▶ **Records for the task**
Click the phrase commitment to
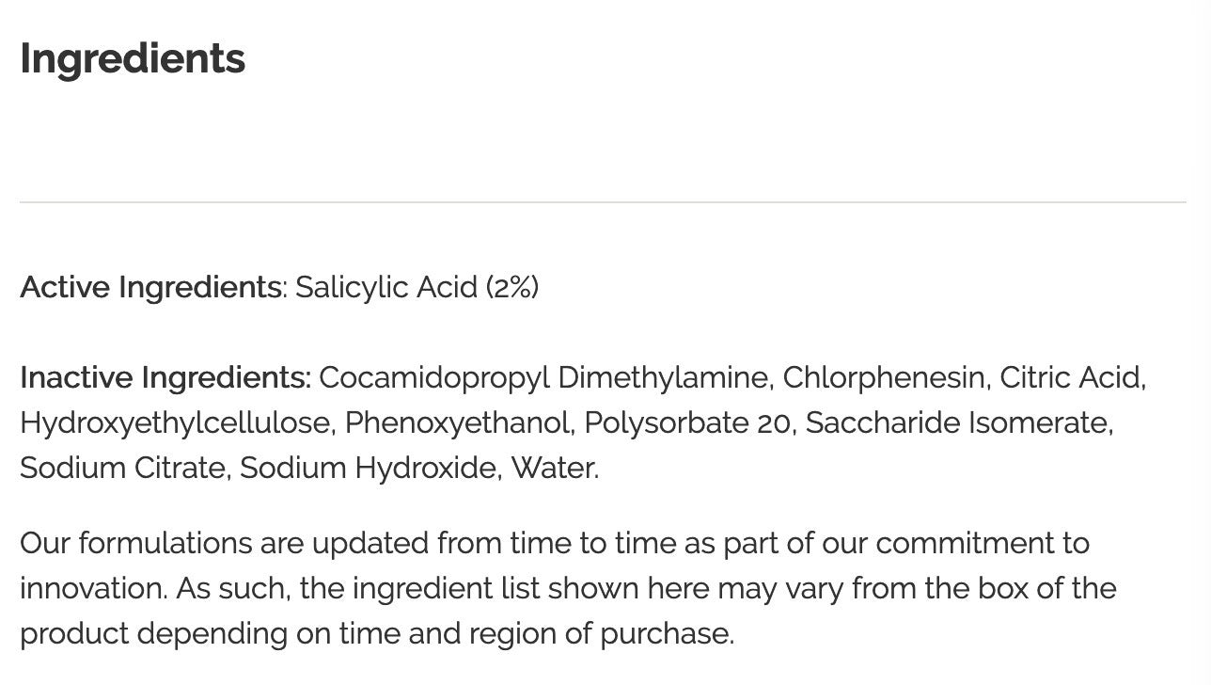pyautogui.click(x=983, y=543)
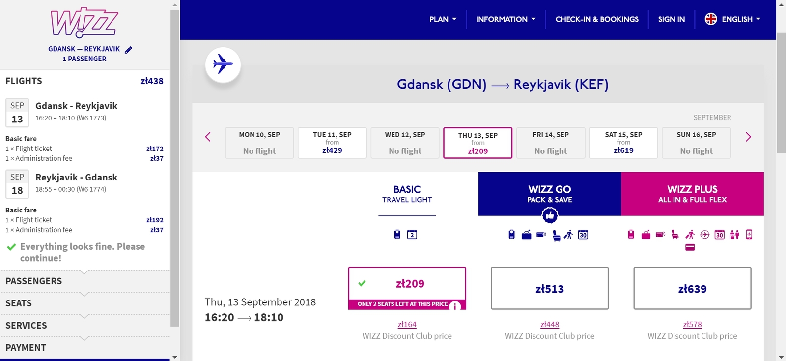Click the Wizz Air logo
This screenshot has width=786, height=361.
tap(84, 23)
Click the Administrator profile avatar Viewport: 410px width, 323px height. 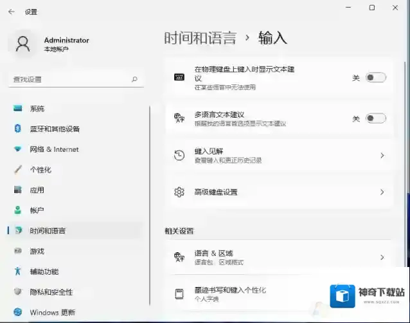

▶ **Stated problem**
Convert the entries above into a JSON list of strings, one string per line, and skip any blank lines. Leave the pictures out.

▶ **Result of this exercise**
[
  "Click the phrase commitment to",
  "pyautogui.click(x=983, y=543)",
  "Click the Wizz Air logo",
  "This screenshot has width=786, height=361.",
  "tap(84, 23)",
  "Click the Administrator profile avatar Viewport: 410px width, 323px height. "
]